But consider one of the sponsors is a Republican and the legislation is similar to an ordinance passed in his hometown, that GOP oasis in a blue state known as Greenwich.

“Some people are going to say it’s an invasion by big government. It’s only to help them,” said Rep. Fred Camillo, R-Greenwich.

Camillo said it is difficult for emergency responders to locate homes without numbers or without prominently displayed numbers, particularly in suburban and rural areas like Greenwich where buildings are set back from the road.

“God forbid there’s an emergency … Seconds can be the difference,” Camillo said.

Photo from House Number Shop Blog.

Camillo mentioned Greenwich passed a similar statute. Here are the details.
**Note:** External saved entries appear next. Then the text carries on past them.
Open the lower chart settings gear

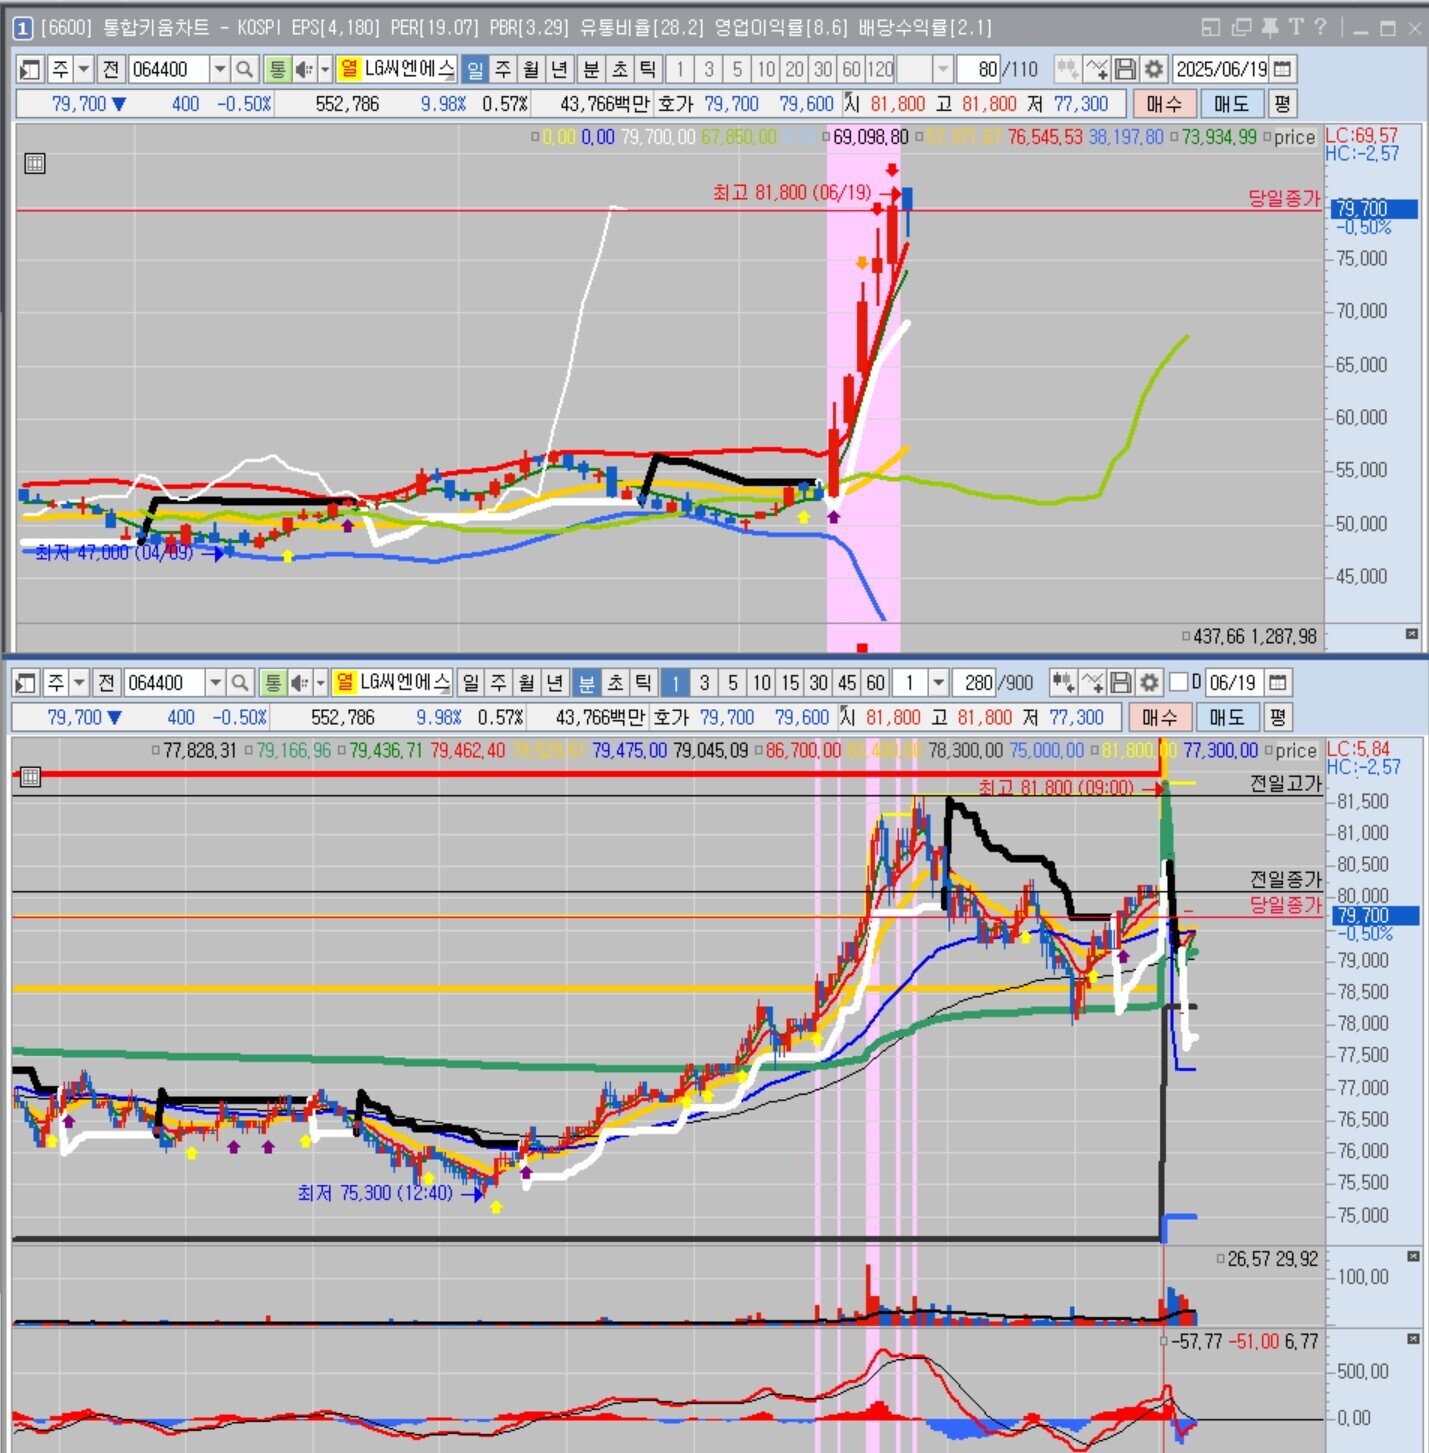[x=1149, y=683]
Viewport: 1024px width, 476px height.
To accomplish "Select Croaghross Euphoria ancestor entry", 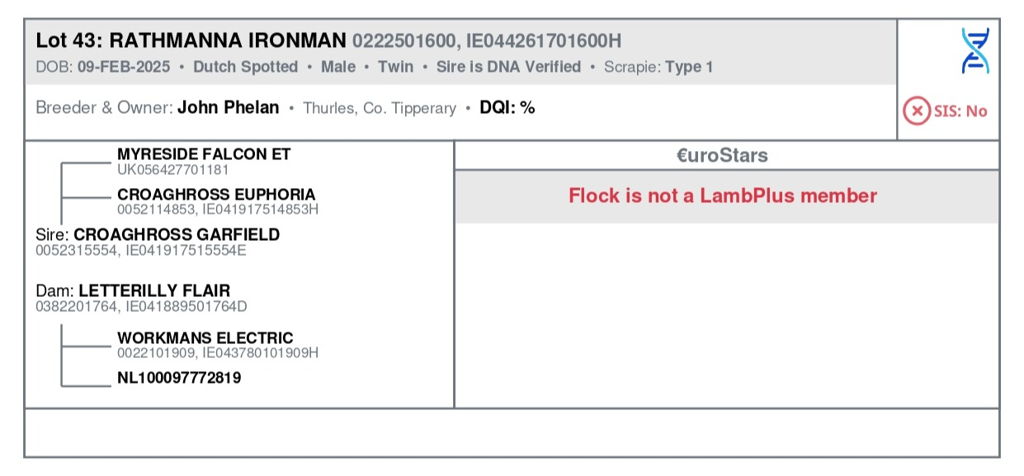I will tap(217, 201).
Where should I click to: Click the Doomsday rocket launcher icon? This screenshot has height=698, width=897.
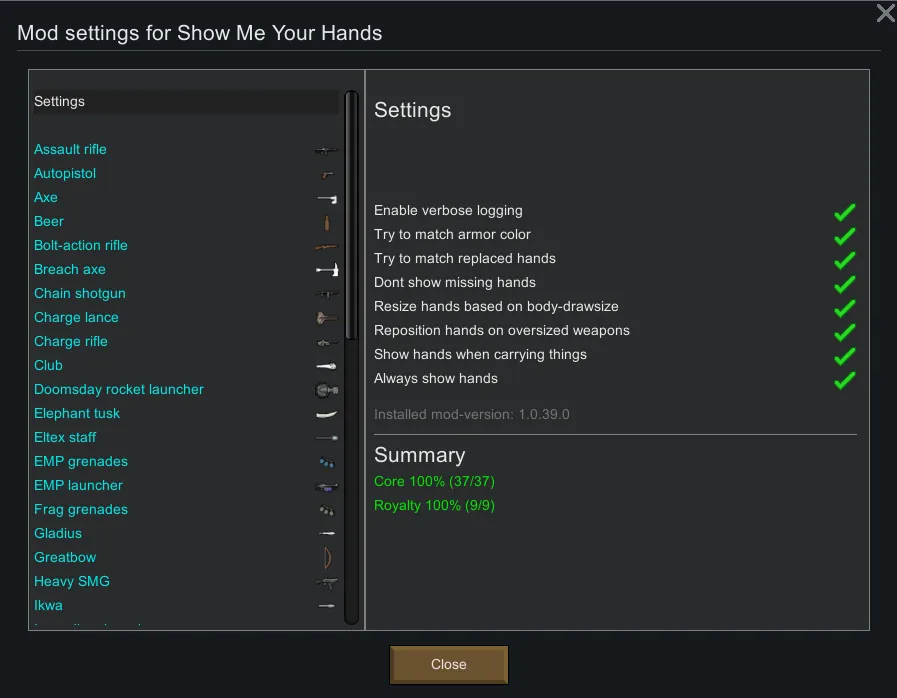(326, 390)
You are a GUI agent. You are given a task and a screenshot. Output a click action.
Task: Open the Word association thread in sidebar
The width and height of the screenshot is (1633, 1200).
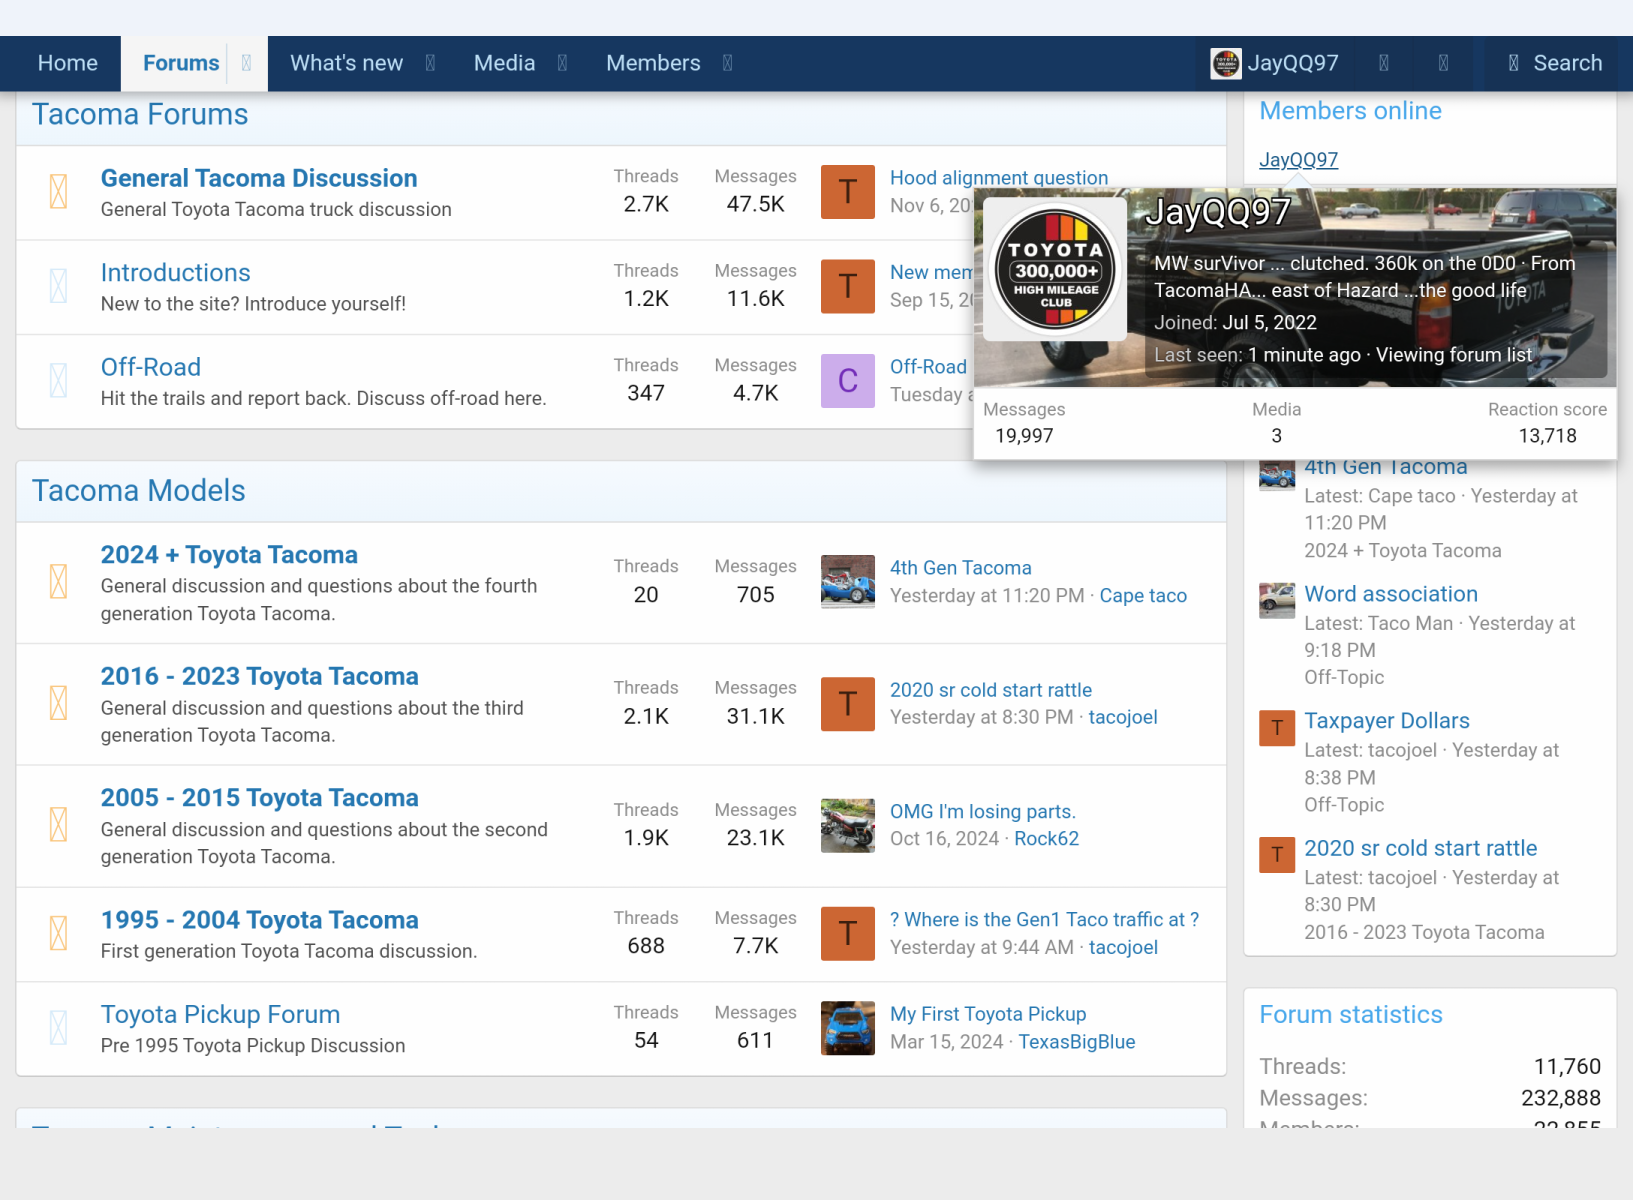tap(1390, 594)
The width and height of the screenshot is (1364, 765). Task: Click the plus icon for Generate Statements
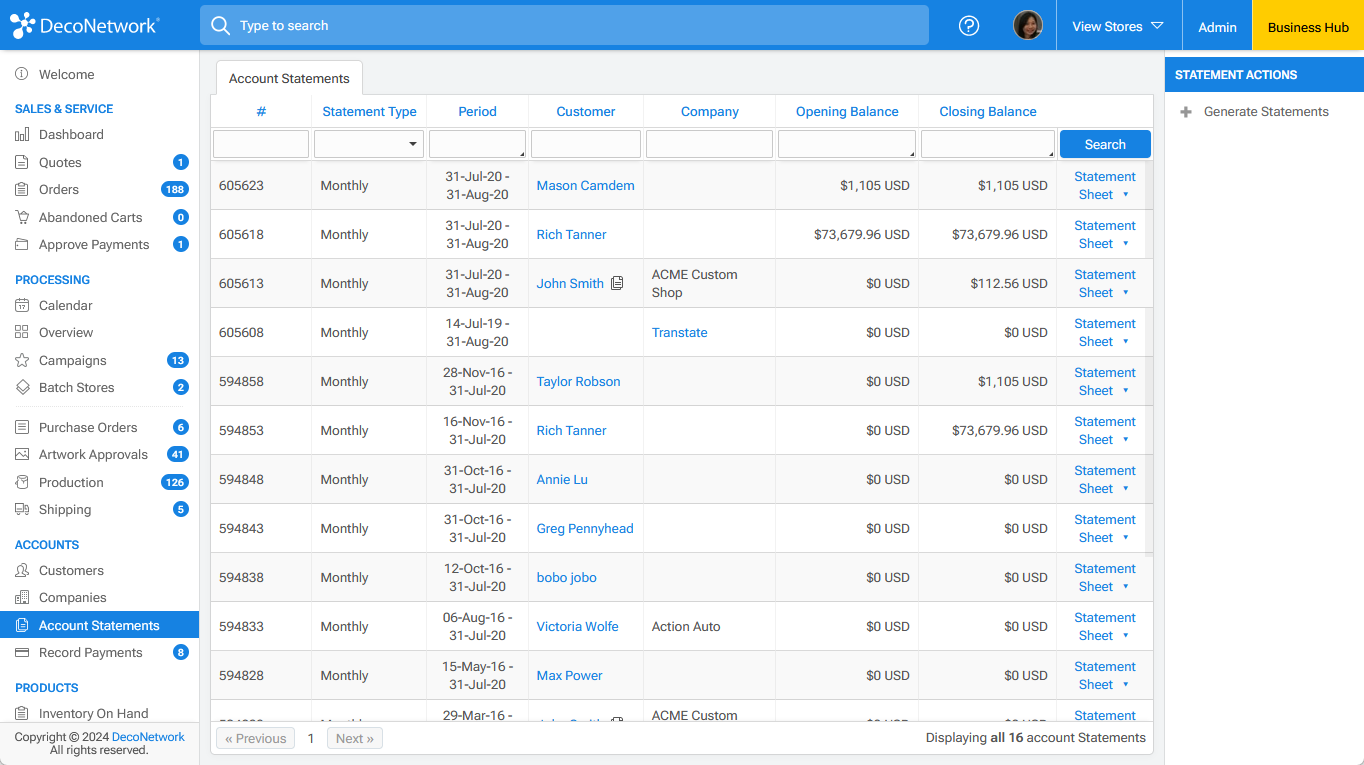1186,112
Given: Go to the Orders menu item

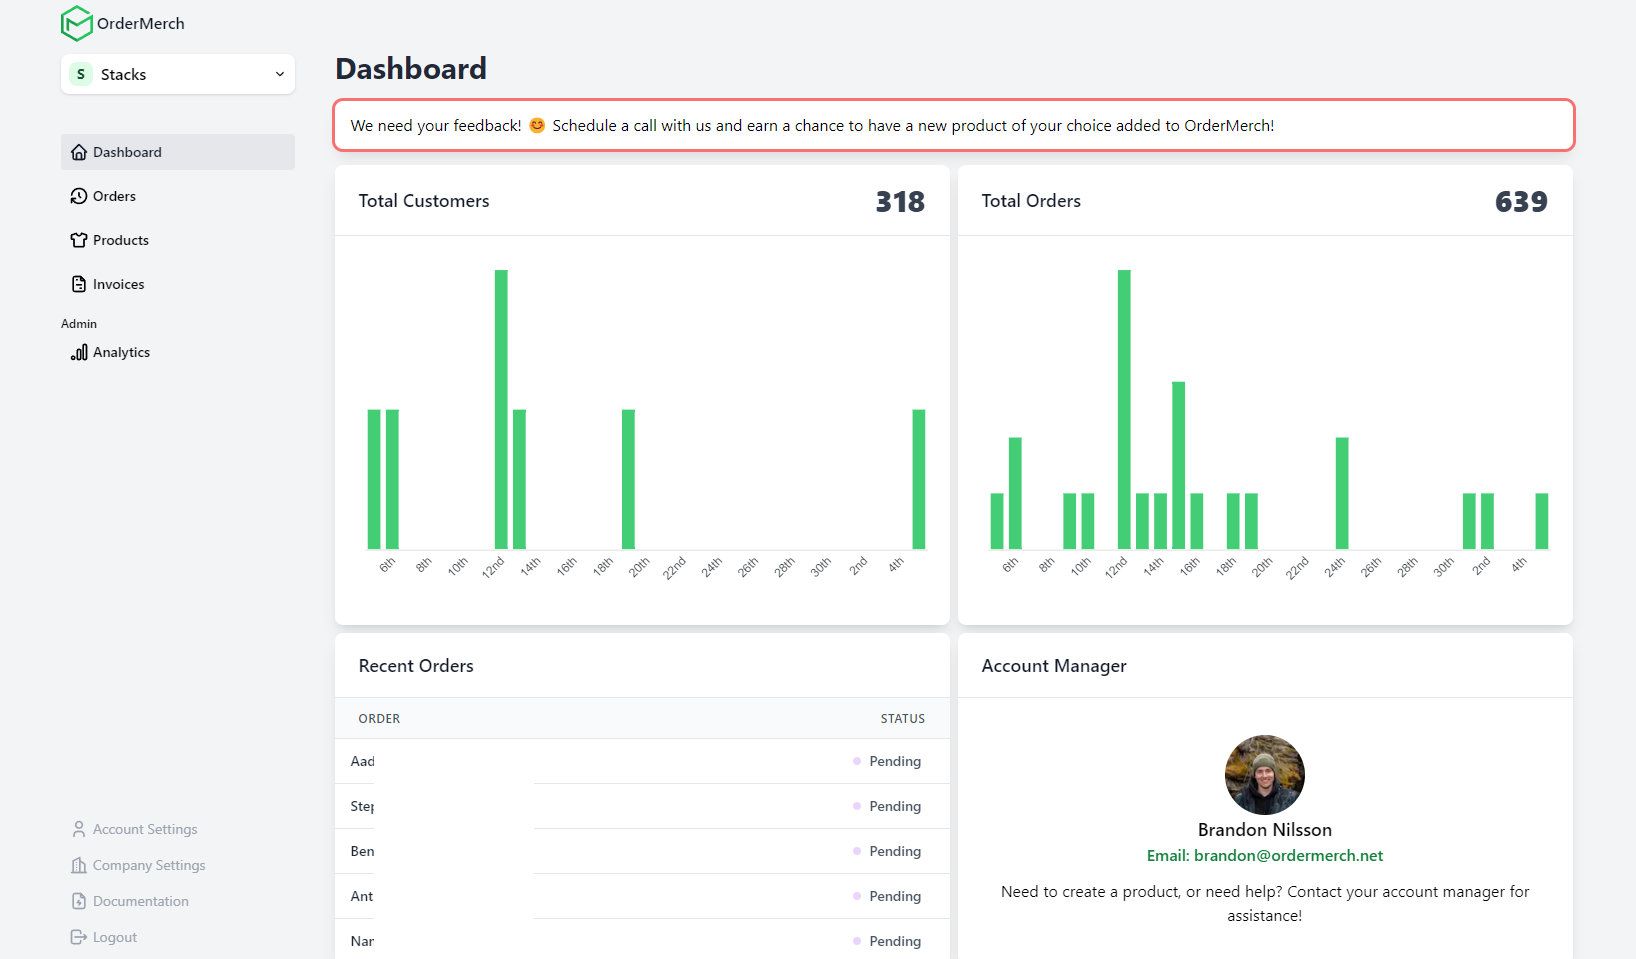Looking at the screenshot, I should point(114,196).
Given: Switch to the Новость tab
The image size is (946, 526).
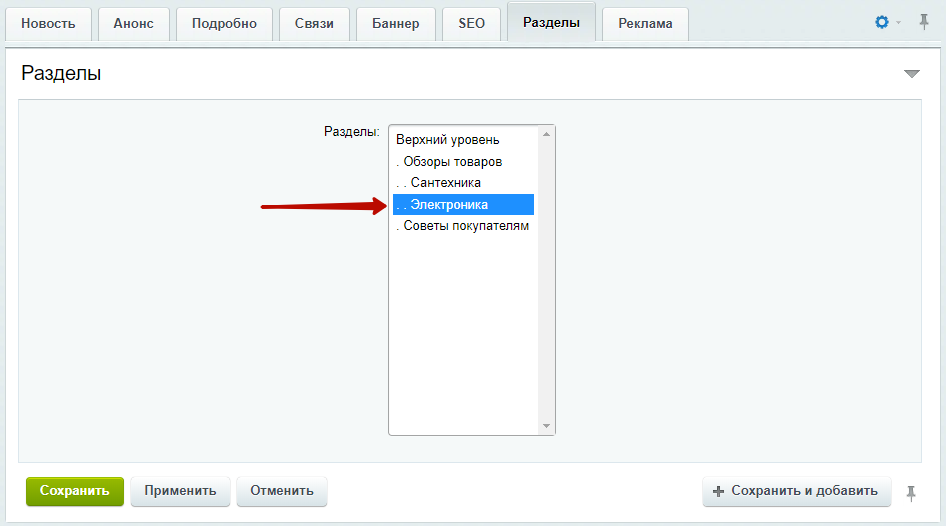Looking at the screenshot, I should point(48,24).
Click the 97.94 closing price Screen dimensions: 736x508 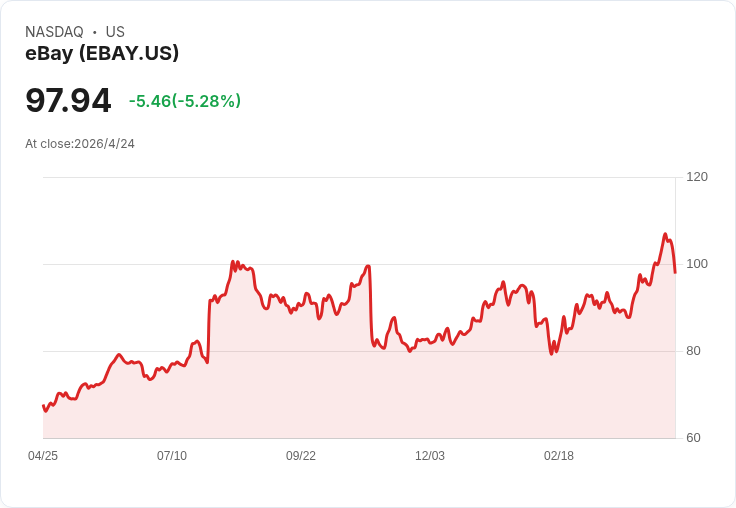pyautogui.click(x=68, y=100)
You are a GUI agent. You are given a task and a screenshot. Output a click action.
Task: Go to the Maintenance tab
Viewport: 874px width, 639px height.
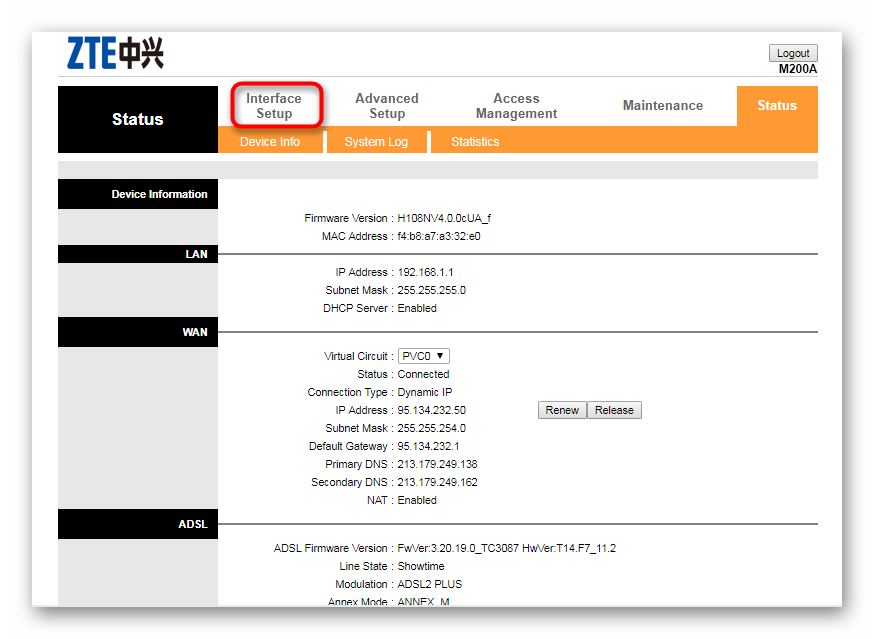[663, 105]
Rep. Louis Esposito, Jr., D-West Haven, another sponsor of mandatory building numbers, said other municipalities have their own criteria.

“It’s such a hodgepodge,” he said.

The legislation, which for days has been sitting in the House of Representatives, is endorsed by the Connecticut Police Chiefs Association, the Connecticut State Firefighters Association and the Uniformed Professional Fire Fighters Association of Connecticut.

In prepared testimony for the legislature, Ted Schroll of the State Firefighters Association agreed with Esposito that leaving numbering up to Connecticut’s 169 cities and towns results in 169 different solutions.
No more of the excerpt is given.